What our kids don’t control is the potential time in the market. If I could have invested $2500 when I was born, gotten a 20% bonus, and then let it grow for 18 years and transferred it to another account at a time when I paid virtually no taxes on the gains, I might well have taken that deal. But it was another 8-10 years before I started to think bonds were really cool so I didn’t have that choice.
So our plan is to put in a little as early as possible ($2500 this year, we’ll see after that), and let it grow in appropriate investments for the time-frame. If it averages a 5% real return that will grow to 2.89x the amount contributed. And then in 18 years it will still be our cash, so we can decide what needs to be done to earn the money. I would guess that doing something equivalent to the amount of the original contributions would be a reasonably good lesson about work/investing/taking-good-deals-while-they-last (do $1000 of work this month, get $2890 next month). But we have time to think about that.
We’ll be using a family plan to make distributions more flexible and reduce the risk. We could just combine this with our general investments and not have the risk of cancelling the plan, but I think the 20% bonus + low-tax withdrawals gives it a slight advantage, in addition to not (initially) using up valuable contribution room in regular retirement accounts.
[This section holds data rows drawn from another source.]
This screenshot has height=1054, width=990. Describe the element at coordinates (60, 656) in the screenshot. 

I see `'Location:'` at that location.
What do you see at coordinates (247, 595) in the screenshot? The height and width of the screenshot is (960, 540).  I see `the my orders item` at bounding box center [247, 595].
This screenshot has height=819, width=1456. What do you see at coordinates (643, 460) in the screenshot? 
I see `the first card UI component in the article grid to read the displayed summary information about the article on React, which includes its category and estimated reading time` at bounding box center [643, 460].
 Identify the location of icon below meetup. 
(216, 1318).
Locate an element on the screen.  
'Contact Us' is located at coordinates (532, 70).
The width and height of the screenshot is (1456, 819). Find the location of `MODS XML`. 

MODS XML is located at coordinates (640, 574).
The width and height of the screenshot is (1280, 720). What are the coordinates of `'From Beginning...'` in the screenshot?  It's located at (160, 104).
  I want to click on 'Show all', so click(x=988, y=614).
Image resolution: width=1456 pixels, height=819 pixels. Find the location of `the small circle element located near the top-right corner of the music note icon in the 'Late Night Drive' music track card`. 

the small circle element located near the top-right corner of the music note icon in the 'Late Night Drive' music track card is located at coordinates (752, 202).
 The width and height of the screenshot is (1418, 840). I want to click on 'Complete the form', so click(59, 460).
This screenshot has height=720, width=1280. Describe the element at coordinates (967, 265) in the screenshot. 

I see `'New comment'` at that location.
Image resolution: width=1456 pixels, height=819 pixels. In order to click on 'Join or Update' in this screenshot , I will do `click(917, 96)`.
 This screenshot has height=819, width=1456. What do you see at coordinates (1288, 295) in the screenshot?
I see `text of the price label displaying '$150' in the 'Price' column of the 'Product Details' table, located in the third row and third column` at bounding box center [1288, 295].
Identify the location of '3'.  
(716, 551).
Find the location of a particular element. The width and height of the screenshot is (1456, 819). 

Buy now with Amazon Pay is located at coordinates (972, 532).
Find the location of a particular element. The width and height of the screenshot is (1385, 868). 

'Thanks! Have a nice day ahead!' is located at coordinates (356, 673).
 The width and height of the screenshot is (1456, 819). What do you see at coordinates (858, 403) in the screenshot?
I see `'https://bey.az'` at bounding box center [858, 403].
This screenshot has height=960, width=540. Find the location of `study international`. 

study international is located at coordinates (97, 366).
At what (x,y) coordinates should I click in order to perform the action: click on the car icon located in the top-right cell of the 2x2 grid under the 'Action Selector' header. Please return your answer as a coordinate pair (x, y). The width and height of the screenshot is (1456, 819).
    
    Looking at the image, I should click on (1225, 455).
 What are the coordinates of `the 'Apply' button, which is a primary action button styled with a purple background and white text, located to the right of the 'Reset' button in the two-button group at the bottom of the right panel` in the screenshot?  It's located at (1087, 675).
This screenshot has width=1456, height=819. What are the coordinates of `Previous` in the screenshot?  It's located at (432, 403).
That is an important consideration: it remains your money to give out as you see fit. As I noted, the family plan doesn’t mitigate the risks a ton but I agree that it does at least allow you some flexibility (including the flexibility to pick which child gets more money, or which child doesn’t deserve any at all — a lovely dinner conversation courtesy of the federal government to be sure). I think I’m going to spend the next 15 years encouraging my daughter to enter a well-paid trade like becoming an electrician. No dolls, just tool toys.
Or computer science! Encourage your daughter to go into computer science or engineering
lol good point, I’ll keep that in mind. Robots will probably form an increasingly large part of our lives, too, so I’ll also add robot design/maintenance to the list.
That’s always a good way to go, and many real tools can double as fun toys which could be a better investment than traditional education. I played with (low-voltage) electronics components and eventually programming which ended up being useful. A friend’s 8-year-old suddenly started welding things recently. I don’t know if that’s more promising or scary! (apparently it is with proper equipment and supervision so it’s not quite like the memories I first thought of)
Your kids can use tuition and books as a tax deduction. This can be carried forward to future years to offset their first year or two of income. This was a nice break for me when i was starting out. But then again i paid for my own education by working PT, so i had the moral right to claim it. But i suppose this benefit would actually be lost if it was instead used to offset the income of the resp withdrawls. Fair enough, they should eat the tax if their education is paid for.
I, too, enjoyed the tuition credits. Paying little or no tax for the first year after grad is a huge boon.
My parents wanted me to give them my credits — they didn’t pay for my tuition or books, house me during university, etc. so I thought it was a pretty unreasonable request.